● **EXERCISE AIM**
Only lines holding the word "computer" should be copied from the material.

● **SOURCE MATERIAL**
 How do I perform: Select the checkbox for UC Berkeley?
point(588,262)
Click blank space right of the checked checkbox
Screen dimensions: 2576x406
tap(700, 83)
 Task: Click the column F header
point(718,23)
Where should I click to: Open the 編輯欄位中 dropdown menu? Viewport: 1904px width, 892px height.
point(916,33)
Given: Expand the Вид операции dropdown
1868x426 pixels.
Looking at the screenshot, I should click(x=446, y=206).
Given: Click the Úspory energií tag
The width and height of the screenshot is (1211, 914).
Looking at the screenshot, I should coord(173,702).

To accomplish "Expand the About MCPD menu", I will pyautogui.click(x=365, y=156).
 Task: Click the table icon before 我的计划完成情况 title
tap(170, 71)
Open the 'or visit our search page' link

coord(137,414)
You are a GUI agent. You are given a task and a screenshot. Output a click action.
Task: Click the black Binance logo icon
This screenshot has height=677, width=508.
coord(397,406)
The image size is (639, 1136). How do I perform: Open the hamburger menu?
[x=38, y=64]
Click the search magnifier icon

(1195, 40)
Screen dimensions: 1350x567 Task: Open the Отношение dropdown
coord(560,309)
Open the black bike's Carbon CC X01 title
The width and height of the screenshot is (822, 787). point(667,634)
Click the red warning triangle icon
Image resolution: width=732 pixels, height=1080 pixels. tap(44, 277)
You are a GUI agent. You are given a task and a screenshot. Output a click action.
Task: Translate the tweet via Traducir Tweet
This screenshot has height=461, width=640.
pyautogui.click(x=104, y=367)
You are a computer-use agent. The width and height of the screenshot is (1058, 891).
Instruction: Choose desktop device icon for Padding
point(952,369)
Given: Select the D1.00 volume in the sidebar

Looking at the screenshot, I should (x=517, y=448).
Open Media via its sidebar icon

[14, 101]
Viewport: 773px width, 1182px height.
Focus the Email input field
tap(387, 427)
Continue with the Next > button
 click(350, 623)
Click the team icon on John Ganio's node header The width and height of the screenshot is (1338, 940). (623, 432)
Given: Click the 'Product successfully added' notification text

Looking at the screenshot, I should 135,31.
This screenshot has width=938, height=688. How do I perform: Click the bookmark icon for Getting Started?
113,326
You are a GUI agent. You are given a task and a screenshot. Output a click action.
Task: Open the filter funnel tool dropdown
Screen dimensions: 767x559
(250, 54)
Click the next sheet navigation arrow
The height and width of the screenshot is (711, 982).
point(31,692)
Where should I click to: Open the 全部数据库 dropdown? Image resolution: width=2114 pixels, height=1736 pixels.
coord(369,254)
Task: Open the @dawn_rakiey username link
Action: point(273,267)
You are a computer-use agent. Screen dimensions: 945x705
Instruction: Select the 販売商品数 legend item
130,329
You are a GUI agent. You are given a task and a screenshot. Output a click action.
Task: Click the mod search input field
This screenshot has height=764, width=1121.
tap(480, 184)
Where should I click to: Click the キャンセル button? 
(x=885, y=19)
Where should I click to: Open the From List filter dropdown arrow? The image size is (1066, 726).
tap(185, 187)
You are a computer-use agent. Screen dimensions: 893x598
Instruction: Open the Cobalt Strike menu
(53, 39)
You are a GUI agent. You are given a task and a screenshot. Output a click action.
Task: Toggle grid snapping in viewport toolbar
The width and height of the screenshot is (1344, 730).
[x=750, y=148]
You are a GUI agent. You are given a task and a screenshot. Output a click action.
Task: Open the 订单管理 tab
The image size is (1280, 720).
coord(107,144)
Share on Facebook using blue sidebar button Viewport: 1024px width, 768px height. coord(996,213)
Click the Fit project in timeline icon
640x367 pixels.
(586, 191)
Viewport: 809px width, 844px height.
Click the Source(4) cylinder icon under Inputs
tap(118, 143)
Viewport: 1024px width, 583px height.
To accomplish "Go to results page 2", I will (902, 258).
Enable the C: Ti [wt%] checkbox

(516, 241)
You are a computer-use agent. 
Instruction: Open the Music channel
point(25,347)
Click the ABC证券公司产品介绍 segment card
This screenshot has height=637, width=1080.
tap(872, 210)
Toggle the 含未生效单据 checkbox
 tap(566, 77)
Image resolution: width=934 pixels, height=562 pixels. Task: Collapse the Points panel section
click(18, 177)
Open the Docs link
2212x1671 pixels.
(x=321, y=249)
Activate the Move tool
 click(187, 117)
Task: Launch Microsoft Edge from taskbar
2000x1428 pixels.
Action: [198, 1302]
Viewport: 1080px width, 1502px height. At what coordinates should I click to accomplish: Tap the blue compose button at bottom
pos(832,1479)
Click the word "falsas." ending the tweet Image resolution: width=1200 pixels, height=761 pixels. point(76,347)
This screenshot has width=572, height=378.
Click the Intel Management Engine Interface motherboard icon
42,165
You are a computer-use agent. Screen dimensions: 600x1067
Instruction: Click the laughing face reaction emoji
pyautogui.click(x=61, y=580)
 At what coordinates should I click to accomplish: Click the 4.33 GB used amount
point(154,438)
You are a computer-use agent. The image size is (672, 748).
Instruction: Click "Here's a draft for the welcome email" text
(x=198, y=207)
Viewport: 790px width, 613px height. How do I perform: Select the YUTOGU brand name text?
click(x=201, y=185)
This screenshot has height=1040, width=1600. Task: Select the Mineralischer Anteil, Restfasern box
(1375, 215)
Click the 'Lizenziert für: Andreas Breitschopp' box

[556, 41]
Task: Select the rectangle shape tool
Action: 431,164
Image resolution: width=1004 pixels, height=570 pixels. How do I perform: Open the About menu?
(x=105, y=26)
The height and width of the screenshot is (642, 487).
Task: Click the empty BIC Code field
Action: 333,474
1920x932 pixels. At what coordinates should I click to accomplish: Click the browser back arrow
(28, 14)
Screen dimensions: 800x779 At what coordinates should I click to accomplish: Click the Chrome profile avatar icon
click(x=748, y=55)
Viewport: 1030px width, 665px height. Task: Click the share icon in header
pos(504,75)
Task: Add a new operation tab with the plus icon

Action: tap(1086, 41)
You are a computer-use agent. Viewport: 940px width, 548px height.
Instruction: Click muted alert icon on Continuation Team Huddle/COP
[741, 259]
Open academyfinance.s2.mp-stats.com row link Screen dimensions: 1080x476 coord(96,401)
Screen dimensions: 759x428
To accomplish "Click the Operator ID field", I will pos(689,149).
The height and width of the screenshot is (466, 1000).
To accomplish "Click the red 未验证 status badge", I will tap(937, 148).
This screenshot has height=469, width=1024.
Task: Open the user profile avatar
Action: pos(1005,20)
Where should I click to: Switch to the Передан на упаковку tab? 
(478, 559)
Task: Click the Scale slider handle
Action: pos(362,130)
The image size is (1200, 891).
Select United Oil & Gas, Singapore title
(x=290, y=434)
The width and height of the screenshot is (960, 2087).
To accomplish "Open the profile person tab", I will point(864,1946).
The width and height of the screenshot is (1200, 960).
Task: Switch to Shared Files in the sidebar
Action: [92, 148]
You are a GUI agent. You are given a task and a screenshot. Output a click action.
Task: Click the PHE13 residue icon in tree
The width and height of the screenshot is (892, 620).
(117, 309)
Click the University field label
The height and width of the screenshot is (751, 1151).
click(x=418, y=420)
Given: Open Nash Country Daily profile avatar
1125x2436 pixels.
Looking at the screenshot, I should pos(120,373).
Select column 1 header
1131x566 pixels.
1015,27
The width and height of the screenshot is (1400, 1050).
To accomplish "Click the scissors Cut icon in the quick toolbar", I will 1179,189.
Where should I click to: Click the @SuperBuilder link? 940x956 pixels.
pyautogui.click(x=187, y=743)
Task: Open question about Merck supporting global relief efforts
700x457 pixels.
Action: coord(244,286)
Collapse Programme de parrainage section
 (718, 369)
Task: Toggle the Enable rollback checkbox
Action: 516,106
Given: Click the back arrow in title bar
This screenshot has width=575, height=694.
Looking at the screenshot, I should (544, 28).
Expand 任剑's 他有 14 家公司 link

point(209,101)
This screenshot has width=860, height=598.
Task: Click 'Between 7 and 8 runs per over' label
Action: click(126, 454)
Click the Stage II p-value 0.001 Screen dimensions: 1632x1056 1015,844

● **ANSWER TO THIS TASK**
You are a computer-use agent. The width and height of the screenshot is (1058, 891).
You are a computer-use agent. Screen dimensions: 945x705
You are a computer-use agent. Screen dimensions: 893x598
You are a computer-use agent. 
You are a computer-use agent. Screen dimensions: 600x1067
You are a computer-use agent. The image size is (672, 748).
You are a computer-use agent. Viewport: 940px width, 548px height.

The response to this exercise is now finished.